A Study to Investigate the Effect of Itraconazole on the Pharmacokinetics of Debio 1450 in Healthy Subjects

Phase 1

Completed

• Conditions: Healthy Participants
• Interventions: Drug: Debio 1450; Drug: Itraconazole

• Registration Number: NCT03209648
• Lead Sponsor: Debiopharm International SA

Brief Summary

Debio 1450 is metabolised mainly by CYP3A4, therefore inhibitors of CYP3A4 have the potential to raise Debio 1450 plasma concentrations.
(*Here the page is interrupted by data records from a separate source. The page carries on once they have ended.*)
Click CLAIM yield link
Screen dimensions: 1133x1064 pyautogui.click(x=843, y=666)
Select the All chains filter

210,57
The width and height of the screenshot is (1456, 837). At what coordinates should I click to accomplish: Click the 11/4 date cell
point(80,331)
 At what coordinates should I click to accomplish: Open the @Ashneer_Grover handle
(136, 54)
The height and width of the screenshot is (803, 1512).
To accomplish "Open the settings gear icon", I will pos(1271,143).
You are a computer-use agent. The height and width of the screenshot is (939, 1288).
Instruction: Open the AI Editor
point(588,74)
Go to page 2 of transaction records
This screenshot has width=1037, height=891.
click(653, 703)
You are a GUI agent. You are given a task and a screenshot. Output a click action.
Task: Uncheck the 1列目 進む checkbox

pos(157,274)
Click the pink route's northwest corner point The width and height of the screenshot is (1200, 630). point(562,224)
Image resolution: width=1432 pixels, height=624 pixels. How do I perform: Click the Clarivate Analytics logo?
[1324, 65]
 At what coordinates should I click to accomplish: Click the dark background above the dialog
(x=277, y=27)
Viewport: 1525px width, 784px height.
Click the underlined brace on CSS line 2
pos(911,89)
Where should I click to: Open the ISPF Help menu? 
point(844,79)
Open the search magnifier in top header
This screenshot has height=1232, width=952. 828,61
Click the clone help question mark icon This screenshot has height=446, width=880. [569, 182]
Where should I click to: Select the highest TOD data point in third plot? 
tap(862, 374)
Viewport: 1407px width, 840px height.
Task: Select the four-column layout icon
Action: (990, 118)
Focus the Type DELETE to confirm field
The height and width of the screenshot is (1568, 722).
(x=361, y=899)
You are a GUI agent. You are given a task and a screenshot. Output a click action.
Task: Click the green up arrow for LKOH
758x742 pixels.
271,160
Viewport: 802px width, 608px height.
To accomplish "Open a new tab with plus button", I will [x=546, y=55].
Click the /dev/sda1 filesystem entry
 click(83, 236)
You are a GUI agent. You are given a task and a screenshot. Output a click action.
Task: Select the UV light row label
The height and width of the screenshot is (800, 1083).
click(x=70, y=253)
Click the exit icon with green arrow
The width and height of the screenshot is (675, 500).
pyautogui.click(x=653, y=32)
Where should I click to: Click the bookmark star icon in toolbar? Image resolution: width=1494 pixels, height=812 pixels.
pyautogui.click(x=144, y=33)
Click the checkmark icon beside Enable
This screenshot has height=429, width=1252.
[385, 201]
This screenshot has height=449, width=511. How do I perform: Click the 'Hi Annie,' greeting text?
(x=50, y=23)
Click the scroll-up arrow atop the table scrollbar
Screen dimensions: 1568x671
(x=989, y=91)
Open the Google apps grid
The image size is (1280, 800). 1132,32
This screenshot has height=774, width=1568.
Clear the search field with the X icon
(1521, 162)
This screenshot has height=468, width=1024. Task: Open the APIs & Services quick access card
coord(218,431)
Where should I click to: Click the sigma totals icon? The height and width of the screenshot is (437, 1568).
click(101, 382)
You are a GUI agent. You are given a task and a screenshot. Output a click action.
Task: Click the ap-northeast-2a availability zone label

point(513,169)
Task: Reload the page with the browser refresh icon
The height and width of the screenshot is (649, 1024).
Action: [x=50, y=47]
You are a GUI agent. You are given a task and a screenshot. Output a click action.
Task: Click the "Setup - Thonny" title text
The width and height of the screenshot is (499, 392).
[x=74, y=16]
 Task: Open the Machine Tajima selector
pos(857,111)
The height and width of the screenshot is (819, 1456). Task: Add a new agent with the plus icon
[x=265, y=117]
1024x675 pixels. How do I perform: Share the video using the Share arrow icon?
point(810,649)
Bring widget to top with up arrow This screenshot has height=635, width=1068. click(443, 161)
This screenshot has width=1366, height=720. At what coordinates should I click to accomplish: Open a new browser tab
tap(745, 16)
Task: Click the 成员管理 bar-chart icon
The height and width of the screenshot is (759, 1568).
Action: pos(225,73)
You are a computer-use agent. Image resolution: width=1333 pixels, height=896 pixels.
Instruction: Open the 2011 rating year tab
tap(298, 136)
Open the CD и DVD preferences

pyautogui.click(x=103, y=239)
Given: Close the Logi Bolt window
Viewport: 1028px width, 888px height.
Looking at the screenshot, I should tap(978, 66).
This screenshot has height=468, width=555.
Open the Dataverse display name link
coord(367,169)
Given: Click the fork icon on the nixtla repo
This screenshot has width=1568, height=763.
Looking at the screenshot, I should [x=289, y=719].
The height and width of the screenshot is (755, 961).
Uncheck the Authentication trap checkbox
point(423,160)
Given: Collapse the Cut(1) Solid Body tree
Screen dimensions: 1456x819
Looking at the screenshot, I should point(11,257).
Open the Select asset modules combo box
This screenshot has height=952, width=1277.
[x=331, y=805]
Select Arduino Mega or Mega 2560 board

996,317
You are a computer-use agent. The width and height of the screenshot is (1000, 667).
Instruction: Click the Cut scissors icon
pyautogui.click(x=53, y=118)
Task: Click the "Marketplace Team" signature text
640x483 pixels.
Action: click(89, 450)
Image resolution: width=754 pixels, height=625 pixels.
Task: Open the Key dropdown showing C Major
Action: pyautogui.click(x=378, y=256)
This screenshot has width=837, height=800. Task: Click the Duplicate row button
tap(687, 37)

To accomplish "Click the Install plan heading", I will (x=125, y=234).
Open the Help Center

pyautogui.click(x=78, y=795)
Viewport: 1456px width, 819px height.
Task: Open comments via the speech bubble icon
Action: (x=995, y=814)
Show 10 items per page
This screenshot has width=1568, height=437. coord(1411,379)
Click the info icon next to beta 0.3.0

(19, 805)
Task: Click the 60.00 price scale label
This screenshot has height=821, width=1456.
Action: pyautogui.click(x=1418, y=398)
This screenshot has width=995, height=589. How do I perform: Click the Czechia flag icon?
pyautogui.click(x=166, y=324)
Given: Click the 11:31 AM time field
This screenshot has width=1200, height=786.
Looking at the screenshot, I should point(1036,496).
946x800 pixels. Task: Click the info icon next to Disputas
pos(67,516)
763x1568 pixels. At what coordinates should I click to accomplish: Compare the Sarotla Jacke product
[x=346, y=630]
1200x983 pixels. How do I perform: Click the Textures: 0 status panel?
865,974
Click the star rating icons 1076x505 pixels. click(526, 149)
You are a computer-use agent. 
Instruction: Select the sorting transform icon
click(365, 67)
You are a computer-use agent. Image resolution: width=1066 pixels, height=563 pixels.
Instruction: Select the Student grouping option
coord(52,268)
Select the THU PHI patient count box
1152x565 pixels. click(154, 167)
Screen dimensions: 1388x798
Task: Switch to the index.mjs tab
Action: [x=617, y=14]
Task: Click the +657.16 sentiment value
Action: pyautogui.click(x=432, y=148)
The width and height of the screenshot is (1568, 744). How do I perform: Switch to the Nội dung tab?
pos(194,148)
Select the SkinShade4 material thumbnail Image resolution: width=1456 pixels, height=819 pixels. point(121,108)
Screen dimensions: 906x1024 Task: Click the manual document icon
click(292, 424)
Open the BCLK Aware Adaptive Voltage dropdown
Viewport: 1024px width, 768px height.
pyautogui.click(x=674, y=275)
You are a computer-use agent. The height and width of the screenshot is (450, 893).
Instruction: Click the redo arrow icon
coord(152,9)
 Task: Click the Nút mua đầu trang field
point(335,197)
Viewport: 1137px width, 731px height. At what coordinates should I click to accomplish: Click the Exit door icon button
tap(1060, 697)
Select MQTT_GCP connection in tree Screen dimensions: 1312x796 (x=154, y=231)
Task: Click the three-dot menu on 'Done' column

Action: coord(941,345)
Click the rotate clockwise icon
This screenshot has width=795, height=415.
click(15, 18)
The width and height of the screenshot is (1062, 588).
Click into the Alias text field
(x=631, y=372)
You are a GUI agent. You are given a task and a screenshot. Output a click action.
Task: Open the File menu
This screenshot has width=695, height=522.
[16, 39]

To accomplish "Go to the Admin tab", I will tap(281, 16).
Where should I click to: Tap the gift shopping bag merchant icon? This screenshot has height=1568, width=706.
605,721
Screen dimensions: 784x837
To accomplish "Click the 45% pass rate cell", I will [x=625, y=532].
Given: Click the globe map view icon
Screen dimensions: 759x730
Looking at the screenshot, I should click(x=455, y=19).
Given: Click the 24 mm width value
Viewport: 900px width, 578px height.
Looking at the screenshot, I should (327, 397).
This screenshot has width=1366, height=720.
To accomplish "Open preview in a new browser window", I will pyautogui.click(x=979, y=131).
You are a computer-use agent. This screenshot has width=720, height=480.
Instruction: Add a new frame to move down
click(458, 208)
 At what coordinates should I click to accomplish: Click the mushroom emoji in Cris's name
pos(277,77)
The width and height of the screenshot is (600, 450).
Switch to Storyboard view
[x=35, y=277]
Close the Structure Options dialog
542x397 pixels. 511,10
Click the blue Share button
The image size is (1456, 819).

Hence, it is important to determine the effect of CYP3A4 inhibition by itraconazole on the Pharmacokinetics of Debio 1450.

Detailed Description

Not available

Study Timeline

• Study Start: 2017-06-14
• Study First Submitted: 2017-07-04
• Study First Submitted QC: 2017-07-04
• Study First Posted: 2017-07-06
• Primary Completion: 2017-08-23
• Study Completion: 2017-08-31
• Status Verified: 2017-10
• Last Update Submitted: 2017-10-17
• Last Update Posted: 2017-10-18

Recruitment & Eligibility

• Status: COMPLETED
• Sex: All
• Target Recruitment: 20

Inclusion Criteria

• Meets protocol-specified criteria for qualification and contraception.
• Is willing and able to comply with restrictions related to food, drink and medications.
• Voluntarily consents to participate and provides written informed consent prior to any protocol-specific procedures.

Exclusion Criteria

• Has history or current use of over-the-counter medications, dietary supplements, or drugs (including nicotine and alcohol) outside protocol-specified parameters.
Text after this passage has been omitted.